Stored records
::::
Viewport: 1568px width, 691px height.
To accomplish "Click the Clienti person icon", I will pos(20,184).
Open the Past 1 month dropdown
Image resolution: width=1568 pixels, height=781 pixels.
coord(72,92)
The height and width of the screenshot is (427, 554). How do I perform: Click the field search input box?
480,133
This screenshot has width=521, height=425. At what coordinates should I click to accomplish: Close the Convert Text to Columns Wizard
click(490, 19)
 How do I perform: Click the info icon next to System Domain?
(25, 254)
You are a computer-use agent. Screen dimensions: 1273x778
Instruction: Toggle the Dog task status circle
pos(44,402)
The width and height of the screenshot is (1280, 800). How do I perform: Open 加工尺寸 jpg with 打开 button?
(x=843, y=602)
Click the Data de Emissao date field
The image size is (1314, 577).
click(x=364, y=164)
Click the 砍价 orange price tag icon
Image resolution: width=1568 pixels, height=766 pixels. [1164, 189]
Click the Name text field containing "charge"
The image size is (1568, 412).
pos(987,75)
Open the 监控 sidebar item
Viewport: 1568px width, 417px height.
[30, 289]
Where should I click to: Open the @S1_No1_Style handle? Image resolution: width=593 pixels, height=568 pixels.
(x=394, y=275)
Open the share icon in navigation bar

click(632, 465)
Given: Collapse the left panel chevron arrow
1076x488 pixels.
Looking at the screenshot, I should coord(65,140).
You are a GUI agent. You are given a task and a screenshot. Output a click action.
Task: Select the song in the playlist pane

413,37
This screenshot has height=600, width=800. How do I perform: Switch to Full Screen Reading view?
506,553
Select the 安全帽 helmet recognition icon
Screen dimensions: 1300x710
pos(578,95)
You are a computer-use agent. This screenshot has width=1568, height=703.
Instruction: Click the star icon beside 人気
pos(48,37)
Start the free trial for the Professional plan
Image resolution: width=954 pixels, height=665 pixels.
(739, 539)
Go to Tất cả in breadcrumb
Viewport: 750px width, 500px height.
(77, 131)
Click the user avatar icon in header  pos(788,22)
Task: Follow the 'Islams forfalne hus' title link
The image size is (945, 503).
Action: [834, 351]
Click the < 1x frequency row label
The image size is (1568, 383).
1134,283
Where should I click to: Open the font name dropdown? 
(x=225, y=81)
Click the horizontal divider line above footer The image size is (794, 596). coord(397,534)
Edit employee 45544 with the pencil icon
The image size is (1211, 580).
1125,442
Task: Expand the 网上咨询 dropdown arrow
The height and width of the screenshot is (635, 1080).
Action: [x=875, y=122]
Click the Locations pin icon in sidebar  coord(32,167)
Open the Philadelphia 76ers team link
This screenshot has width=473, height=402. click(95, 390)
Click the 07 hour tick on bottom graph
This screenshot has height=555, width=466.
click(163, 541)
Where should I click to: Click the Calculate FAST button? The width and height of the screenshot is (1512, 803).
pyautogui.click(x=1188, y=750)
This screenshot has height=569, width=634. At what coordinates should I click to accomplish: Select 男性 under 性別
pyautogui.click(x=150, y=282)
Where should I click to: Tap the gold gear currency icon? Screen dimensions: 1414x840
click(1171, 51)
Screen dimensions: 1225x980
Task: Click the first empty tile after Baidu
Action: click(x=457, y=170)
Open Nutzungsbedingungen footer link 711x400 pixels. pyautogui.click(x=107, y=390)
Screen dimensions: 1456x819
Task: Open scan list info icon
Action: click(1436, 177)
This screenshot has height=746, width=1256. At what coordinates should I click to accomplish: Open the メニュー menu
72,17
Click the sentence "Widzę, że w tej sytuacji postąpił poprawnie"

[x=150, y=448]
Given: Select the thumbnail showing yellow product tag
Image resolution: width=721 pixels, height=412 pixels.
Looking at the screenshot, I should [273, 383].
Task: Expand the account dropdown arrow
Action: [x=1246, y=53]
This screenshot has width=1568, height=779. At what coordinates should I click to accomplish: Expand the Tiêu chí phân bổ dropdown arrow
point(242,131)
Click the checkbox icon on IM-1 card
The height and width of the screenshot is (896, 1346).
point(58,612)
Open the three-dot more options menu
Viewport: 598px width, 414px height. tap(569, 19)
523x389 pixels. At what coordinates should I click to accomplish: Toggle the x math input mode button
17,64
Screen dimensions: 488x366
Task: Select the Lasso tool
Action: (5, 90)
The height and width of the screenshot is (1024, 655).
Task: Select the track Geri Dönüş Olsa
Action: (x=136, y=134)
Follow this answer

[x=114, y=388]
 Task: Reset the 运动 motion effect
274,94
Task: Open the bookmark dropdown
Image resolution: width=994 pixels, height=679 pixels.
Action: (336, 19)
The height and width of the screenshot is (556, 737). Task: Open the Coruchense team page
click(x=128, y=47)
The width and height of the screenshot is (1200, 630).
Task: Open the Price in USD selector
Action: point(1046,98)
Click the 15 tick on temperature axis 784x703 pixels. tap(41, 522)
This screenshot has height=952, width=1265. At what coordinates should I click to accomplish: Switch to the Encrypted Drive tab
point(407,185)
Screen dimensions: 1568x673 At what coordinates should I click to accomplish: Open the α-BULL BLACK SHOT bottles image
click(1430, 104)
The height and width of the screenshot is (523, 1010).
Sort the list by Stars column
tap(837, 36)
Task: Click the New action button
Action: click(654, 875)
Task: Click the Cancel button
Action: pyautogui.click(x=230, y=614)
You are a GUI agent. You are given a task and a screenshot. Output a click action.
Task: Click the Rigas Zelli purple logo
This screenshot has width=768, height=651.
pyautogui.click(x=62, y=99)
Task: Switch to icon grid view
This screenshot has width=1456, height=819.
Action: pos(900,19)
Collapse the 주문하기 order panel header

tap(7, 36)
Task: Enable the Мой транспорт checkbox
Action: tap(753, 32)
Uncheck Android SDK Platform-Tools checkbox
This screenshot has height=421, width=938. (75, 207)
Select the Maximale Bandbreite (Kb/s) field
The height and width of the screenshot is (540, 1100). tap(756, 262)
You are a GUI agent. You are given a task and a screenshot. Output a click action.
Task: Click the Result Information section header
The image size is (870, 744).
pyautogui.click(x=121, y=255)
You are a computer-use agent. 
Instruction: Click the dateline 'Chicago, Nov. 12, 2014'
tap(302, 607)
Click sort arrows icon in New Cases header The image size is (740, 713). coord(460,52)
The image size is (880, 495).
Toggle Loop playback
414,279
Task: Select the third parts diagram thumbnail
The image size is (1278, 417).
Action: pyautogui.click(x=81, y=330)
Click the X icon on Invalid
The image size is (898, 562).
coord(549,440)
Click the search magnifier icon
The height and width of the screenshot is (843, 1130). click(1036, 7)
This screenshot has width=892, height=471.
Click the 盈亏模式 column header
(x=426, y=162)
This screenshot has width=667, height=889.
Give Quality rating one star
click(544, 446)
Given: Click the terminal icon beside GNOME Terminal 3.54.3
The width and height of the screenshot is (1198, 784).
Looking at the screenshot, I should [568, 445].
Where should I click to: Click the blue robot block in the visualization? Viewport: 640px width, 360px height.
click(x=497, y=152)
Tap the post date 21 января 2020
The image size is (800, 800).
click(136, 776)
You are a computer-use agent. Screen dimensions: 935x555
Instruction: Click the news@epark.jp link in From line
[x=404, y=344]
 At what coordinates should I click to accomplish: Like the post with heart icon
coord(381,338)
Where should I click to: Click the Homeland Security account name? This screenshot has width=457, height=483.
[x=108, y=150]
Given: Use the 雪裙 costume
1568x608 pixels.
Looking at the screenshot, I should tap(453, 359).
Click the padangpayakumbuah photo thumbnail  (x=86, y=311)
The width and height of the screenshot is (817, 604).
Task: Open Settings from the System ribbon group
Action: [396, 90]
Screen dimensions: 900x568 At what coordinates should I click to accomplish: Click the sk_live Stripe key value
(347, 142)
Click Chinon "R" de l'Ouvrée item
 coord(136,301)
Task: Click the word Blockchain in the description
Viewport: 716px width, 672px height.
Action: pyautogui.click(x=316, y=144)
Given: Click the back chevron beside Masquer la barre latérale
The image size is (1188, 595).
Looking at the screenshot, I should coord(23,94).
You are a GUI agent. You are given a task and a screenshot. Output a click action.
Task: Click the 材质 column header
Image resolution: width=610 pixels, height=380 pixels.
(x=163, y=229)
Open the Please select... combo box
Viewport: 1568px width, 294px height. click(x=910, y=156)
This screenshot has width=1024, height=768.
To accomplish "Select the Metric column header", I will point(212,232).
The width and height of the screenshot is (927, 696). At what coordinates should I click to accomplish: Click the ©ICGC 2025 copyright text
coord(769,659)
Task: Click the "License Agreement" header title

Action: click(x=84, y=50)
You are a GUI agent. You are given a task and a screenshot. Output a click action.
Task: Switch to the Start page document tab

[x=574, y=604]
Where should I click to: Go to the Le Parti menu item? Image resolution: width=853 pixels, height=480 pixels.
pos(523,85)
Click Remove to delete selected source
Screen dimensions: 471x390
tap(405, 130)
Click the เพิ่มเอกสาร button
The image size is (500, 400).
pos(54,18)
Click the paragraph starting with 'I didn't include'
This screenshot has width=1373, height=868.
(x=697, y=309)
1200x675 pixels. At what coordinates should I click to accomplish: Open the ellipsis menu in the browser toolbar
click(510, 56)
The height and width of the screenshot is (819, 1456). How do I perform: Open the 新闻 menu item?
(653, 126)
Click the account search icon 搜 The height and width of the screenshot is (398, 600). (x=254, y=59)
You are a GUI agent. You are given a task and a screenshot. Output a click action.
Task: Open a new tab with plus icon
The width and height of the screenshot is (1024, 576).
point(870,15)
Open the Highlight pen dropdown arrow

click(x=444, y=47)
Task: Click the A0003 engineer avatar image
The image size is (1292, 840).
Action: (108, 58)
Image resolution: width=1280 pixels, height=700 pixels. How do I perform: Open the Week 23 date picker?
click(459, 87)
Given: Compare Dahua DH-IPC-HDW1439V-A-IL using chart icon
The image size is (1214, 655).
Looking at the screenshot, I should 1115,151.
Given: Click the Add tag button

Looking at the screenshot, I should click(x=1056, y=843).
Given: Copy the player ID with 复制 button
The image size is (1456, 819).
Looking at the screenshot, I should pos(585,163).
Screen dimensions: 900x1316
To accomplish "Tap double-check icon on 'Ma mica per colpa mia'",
::::
Work out how many lines in the records above hold the string "avatar", then give only that count.

2